• **Qué hacer**
Continúa el texto sobre la filosofía en una casa de formación sacerdotal a partir de su última oración.

• **Texto dado**
Por Aarón Bravo / Diócesis de Nezahualcóyotl

Hablar de filosofía siempre es un tema grato para quien ha decidido dedicar sus esfuerzos a propagar el saber filosófico. El tema que me ocupa en esta oportunidad es reflexionar acerca del quehacer filosófico que se realiza en una casa de formación sacerdotal.

Este tema puede verse desde diversas perspectivas: la prefectura de estudios, institución encargada de coordinar las actividades escolares y culturales, contratar profesores y realizar los trámites administrativos propios de la academia, todas ellas en conjunto posibilitan la vida de la facultad de filosofía.

• **Material mostrado**
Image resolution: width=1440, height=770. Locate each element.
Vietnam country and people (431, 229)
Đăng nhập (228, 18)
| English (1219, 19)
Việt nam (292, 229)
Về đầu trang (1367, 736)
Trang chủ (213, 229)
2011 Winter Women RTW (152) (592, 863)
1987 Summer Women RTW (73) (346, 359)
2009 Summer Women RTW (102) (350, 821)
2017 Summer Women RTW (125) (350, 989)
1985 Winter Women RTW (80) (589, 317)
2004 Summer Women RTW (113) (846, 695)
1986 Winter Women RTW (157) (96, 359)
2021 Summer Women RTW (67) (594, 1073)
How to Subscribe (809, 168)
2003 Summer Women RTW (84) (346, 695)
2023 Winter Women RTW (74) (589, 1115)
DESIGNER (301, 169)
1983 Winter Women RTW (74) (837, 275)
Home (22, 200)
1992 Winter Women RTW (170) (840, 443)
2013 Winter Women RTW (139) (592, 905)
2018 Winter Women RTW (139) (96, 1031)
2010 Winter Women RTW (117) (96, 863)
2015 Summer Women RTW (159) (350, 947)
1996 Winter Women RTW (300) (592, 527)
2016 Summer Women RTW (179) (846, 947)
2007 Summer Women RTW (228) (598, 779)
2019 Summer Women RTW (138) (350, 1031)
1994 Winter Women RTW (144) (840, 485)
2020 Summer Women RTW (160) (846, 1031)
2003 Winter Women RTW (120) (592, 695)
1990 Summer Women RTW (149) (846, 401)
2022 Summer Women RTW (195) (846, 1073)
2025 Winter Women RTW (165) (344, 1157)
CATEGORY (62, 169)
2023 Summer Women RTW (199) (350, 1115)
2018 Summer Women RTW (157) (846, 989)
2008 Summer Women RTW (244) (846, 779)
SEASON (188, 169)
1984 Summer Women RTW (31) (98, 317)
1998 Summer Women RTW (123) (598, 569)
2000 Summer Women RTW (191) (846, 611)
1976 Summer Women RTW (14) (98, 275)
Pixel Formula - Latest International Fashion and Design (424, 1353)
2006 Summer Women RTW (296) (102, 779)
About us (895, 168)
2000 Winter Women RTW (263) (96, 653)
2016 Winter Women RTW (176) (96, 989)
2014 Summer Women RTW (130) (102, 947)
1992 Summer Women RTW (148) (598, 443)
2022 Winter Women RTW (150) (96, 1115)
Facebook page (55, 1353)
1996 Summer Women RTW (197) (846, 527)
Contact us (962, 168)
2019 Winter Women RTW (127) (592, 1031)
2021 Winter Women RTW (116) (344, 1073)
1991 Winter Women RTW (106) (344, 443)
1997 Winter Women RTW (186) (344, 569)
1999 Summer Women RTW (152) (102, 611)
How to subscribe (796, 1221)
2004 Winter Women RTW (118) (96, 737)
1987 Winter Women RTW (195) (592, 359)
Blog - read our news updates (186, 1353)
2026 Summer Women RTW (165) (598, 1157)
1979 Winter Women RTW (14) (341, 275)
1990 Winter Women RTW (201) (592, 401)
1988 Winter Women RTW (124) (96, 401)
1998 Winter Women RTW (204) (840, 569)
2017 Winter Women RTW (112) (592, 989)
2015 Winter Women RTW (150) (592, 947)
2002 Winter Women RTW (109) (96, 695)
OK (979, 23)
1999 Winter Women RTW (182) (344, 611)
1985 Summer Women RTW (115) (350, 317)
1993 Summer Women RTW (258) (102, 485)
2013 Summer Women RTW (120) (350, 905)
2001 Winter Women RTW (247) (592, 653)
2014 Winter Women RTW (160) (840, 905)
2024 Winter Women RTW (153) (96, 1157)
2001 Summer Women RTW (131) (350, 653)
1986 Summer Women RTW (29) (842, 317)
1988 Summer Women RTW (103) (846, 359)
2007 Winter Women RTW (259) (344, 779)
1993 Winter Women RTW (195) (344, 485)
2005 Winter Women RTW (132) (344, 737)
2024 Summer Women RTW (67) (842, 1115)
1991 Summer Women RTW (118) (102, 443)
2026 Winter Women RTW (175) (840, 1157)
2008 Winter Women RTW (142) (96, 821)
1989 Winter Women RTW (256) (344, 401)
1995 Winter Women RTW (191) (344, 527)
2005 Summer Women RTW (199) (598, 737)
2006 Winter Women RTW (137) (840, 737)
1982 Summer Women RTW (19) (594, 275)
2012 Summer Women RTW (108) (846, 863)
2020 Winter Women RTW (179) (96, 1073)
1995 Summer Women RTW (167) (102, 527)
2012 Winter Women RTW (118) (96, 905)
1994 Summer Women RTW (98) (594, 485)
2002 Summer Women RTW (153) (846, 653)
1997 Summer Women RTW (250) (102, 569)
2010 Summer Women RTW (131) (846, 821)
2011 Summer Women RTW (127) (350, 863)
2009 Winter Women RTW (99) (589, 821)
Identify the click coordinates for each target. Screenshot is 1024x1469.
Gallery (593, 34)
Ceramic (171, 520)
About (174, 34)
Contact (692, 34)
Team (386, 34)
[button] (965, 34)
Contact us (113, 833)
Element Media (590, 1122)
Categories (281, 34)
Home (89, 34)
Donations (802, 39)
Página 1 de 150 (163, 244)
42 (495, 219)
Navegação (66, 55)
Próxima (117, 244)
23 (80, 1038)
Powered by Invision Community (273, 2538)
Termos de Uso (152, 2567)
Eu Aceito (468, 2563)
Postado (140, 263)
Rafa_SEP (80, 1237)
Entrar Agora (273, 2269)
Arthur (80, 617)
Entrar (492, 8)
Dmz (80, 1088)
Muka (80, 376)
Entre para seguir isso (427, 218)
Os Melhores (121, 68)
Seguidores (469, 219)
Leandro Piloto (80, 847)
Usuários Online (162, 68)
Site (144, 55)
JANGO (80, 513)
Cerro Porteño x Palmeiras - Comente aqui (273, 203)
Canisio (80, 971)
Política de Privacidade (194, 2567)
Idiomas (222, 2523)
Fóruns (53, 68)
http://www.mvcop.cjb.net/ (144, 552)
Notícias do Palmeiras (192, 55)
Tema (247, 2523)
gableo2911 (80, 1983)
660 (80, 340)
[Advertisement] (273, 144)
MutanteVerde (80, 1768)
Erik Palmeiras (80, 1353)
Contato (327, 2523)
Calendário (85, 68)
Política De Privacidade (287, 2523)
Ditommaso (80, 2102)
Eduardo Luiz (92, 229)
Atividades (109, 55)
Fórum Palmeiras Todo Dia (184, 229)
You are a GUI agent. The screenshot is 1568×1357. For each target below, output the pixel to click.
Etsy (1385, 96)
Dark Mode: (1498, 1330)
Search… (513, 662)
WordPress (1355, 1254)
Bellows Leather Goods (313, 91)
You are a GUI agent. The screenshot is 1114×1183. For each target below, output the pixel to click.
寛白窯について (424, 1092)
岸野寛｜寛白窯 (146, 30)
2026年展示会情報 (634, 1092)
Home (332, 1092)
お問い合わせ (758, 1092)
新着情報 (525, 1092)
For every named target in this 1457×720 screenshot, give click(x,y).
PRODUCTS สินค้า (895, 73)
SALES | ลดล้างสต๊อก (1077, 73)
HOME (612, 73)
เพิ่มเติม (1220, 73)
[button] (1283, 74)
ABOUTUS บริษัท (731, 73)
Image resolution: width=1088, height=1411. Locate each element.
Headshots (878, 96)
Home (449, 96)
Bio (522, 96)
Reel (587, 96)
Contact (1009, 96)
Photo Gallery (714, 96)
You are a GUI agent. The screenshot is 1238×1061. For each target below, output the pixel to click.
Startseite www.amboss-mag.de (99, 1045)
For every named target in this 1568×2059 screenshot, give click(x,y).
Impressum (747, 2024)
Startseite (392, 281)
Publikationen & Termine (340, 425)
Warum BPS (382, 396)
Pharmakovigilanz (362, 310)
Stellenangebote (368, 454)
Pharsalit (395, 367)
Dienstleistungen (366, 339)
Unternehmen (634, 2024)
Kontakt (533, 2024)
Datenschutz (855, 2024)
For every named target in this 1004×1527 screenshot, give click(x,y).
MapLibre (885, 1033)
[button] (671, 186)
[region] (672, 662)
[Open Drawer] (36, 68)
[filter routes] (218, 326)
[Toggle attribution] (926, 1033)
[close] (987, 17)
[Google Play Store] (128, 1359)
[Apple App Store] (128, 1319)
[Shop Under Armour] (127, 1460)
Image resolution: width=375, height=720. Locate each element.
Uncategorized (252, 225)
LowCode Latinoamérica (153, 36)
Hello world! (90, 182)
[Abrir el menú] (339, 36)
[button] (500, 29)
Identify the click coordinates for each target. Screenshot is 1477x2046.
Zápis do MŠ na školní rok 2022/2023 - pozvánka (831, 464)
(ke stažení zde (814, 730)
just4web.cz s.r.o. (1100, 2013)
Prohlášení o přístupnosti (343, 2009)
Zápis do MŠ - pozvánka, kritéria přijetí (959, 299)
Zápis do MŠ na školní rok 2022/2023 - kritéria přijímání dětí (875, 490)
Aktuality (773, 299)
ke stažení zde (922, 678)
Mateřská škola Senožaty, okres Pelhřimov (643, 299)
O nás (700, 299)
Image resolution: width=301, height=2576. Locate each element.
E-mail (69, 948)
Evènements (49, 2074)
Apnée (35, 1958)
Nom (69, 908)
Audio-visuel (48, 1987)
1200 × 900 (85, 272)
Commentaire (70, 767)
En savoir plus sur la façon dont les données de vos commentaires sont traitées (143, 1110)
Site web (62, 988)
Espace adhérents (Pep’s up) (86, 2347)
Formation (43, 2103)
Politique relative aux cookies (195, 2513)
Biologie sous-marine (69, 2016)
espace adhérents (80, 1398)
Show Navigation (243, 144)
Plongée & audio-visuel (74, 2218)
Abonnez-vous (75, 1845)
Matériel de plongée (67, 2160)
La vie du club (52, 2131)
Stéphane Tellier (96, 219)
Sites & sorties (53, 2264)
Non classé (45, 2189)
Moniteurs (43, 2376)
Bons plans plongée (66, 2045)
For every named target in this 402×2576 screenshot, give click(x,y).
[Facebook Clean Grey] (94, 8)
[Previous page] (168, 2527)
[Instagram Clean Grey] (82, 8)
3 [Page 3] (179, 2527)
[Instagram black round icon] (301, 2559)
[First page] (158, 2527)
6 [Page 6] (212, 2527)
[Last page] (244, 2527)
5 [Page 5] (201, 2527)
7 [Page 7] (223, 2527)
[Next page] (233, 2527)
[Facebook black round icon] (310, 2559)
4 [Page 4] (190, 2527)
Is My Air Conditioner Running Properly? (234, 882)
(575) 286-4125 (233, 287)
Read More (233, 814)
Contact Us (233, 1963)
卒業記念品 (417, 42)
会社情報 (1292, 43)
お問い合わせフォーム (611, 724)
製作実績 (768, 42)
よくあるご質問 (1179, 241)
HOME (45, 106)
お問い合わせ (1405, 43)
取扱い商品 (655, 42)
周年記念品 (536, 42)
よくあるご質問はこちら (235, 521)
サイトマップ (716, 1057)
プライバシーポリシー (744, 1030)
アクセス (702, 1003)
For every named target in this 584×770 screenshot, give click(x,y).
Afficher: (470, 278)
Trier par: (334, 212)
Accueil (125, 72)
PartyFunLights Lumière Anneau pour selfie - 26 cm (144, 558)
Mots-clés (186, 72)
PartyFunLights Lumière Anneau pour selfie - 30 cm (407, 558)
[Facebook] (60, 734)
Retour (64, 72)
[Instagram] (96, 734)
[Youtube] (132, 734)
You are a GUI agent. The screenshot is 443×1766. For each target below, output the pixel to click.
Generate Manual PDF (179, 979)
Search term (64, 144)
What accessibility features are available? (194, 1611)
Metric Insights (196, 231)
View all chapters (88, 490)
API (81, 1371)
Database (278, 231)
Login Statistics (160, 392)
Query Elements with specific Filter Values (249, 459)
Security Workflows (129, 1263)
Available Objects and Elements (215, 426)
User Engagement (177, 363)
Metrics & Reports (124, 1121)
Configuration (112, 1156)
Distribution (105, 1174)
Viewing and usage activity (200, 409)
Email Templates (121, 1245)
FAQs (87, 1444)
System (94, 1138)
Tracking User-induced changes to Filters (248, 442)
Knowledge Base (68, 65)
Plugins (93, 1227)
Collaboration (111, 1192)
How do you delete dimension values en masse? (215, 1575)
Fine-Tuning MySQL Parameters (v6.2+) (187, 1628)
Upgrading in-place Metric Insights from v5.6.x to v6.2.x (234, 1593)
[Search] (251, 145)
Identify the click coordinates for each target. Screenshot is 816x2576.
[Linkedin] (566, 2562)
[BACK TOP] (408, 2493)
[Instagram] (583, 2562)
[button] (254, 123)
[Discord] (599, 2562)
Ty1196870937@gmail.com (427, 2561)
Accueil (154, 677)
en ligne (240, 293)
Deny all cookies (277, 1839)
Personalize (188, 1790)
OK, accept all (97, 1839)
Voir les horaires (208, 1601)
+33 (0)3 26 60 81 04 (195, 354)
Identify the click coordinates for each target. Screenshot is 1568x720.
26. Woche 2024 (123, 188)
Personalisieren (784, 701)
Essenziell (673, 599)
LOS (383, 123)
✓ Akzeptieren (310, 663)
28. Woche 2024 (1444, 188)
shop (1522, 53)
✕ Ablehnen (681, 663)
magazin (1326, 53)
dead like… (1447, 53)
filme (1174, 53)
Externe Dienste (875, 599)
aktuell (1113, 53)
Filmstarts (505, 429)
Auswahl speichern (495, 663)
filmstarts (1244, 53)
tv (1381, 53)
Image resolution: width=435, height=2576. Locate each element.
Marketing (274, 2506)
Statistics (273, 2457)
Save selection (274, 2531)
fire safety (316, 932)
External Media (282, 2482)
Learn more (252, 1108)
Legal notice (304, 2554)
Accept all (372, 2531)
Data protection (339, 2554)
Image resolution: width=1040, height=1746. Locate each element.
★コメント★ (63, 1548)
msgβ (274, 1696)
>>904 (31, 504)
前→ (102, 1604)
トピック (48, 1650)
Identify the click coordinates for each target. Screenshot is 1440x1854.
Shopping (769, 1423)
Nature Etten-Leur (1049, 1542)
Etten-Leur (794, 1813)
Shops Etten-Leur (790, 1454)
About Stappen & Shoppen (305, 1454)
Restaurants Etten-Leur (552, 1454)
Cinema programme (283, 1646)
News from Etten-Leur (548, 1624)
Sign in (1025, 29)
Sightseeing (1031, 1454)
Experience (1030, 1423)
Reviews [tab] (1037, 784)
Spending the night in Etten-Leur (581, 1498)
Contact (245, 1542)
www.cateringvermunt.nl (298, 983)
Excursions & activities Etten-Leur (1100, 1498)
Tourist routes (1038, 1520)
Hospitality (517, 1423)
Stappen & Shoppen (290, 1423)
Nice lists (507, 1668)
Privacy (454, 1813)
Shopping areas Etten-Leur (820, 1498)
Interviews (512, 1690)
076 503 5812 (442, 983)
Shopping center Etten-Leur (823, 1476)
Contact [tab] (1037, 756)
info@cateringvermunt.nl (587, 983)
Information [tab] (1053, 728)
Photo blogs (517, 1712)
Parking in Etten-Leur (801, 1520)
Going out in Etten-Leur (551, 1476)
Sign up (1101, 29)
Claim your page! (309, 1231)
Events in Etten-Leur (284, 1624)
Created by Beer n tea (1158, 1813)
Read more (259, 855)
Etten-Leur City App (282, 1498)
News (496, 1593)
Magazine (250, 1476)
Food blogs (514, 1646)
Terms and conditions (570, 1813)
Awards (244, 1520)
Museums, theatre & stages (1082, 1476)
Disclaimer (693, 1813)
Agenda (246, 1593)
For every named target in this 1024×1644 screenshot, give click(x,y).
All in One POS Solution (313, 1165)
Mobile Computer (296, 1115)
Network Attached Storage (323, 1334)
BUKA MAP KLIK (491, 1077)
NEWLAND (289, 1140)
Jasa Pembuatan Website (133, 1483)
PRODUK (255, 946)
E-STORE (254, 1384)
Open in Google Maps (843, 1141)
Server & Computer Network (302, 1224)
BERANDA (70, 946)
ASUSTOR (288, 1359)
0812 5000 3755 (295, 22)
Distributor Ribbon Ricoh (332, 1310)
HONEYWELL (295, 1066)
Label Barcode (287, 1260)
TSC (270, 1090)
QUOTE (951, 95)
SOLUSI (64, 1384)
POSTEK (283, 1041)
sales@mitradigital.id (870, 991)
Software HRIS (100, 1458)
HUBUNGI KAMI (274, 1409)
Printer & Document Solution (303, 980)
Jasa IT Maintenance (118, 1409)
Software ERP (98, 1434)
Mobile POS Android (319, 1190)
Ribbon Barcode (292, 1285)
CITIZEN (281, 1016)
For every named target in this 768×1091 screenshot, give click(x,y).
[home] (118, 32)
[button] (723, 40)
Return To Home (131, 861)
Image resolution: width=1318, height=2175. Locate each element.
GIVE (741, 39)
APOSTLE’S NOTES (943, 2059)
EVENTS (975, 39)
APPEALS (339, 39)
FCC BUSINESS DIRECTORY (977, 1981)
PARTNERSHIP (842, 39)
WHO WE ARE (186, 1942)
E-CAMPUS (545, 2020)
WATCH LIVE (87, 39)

• **Resultado**
Sus tareas son muchas y muy importantes; pero pocas veces valoradas en su justa medida. Otra perspectiva tiene que ver con la del seminarista, quien a una temprana edad se estrella con la filosofía. Esto porque él se acerca al seminario atendiendo a un discernimiento vocacional: ser sacerdote, pero, en su recorrido al sacerdocio, la filosofía se convierte en una afanosa aduana que hay que atravesar para continuar el camino.

En este sentido, la filosofía es trayecto y no la meta. Tal situación supone algunas dificultades. La apatía y la frustración que genera en el seminarista enfrentarse a una disciplina abstracta y que en ocasiones resulta tediosa para el intelecto, y, hay que añadir, no deseada por el educando, lo cual genera una especie de martirio porque el alumno tiene que desarrollar hábitos que no tenía, por ejemplo, el de la lectura, y después aventurarse a una misión casi imposible: la de leer sin comprender, puesto que es grande la complejidad del texto filosófico.

Sin embargo, si el alumno logra sobrevivir a esos primeros y duros filtros de la formación, encontrará que la filosofía habrá cambiado paulatinamente su forma de ver y entender la vida. En suma, una vez que el seminarista estudia filosofía, su vida no vuelve a ser la misma.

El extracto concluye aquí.